Mungaoli Assembly constituency is one of the 230 Vidhan Sabha (Legislative Assembly) constituencies of Madhya Pradesh state in central India. This constituency came into existence in 1951, as one of the 79 Vidhan Sabha constituencies of the erstwhile Madhya Bharat state.

Overview
Mungaoli (constituency number 34) is one of the 3 Vidhan Sabha constituencies located in Ashok Nagar district.
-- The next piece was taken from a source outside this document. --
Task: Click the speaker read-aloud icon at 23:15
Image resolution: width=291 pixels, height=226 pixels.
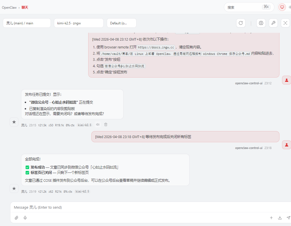Action: point(98,125)
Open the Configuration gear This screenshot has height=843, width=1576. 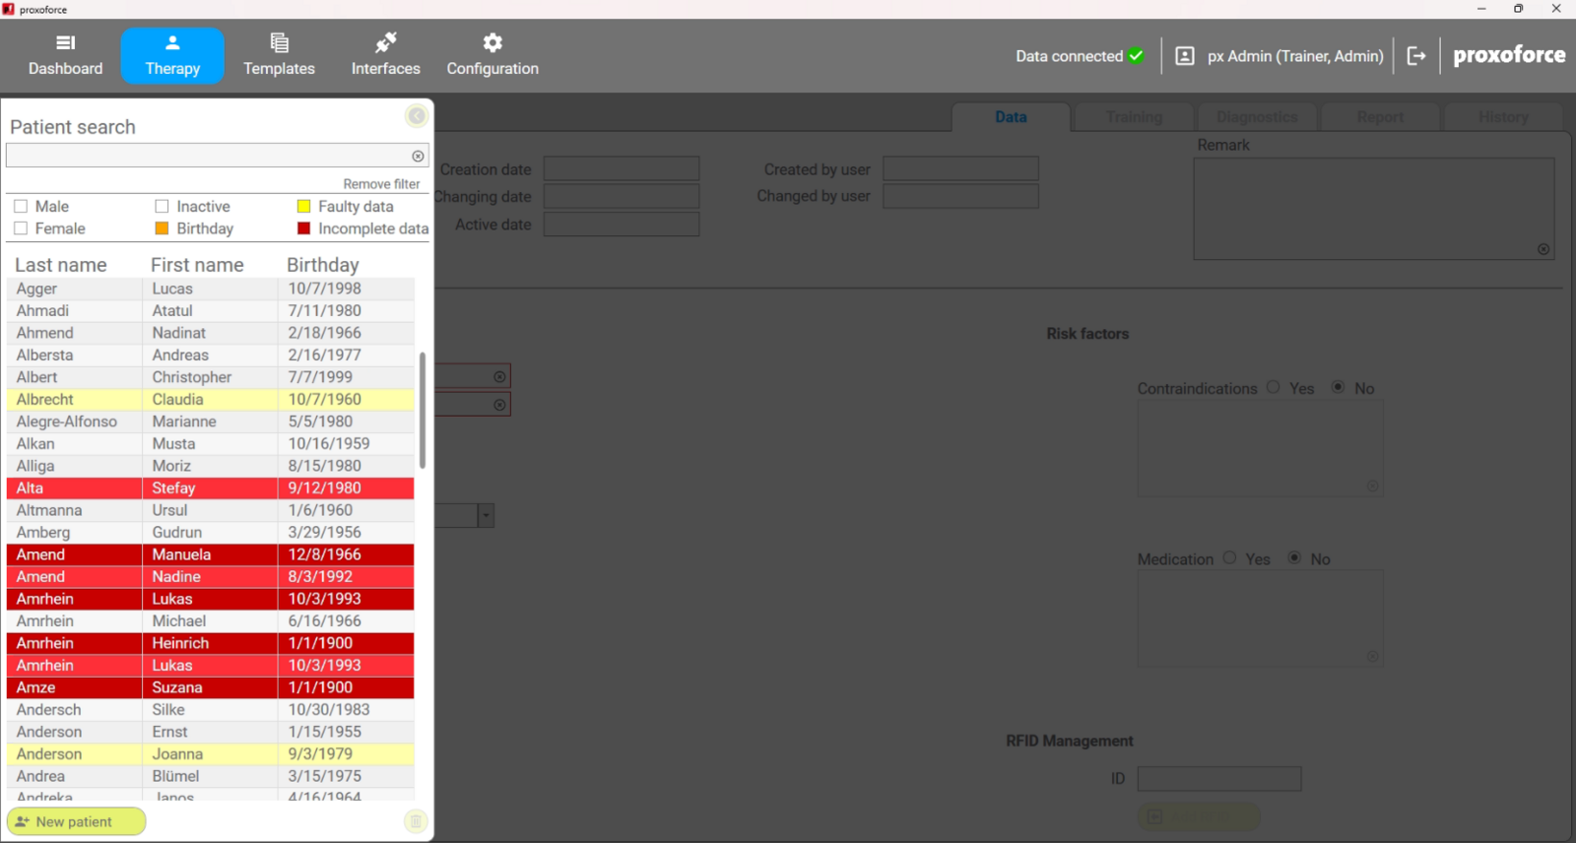[x=493, y=55]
This constituency presently covers the entire Mungaoli tehsil and part of Chanderi tehsil of the district.

Mungaoli is part of Guna Lok Sabha constituency along with seven other Vidhan Sabha segments, namely, Chanderi and Ashok Nagar in this district, Bamori and in Guna in Guna district, Shivpuri, Pichhore and Kolaras in Shivpuri district.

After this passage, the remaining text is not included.